* **Extracted records**
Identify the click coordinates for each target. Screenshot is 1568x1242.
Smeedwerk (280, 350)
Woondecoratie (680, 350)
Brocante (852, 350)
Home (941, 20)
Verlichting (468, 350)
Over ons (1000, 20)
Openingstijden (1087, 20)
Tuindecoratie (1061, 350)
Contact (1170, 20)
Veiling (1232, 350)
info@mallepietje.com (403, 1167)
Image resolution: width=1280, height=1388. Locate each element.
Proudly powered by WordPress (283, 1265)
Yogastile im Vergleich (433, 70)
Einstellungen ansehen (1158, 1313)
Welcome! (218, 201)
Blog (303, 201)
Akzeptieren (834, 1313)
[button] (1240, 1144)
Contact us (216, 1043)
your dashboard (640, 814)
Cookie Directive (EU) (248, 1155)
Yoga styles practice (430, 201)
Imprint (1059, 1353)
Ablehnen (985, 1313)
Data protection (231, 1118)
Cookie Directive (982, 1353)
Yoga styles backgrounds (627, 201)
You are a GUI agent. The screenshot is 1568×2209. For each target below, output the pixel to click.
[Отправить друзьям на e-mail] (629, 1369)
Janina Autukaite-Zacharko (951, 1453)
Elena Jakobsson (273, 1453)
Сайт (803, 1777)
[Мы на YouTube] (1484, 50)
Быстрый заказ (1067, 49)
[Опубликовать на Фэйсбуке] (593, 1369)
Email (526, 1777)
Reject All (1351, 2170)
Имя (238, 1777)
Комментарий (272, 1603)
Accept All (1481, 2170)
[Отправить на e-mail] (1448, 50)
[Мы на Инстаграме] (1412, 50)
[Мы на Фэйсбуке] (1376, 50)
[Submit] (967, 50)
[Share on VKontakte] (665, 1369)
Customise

* **Job**
Copy the records verbatim, from the line with "info@mallepietje.com (403, 1167)" up to and including the line with "Contact us (216, 1043)".

* **Written solution**
info@mallepietje.com (403, 1167)
Image resolution: width=1280, height=1388. Locate each element.
Proudly powered by WordPress (283, 1265)
Yogastile im Vergleich (433, 70)
Einstellungen ansehen (1158, 1313)
Welcome! (218, 201)
Blog (303, 201)
Akzeptieren (834, 1313)
[button] (1240, 1144)
Contact us (216, 1043)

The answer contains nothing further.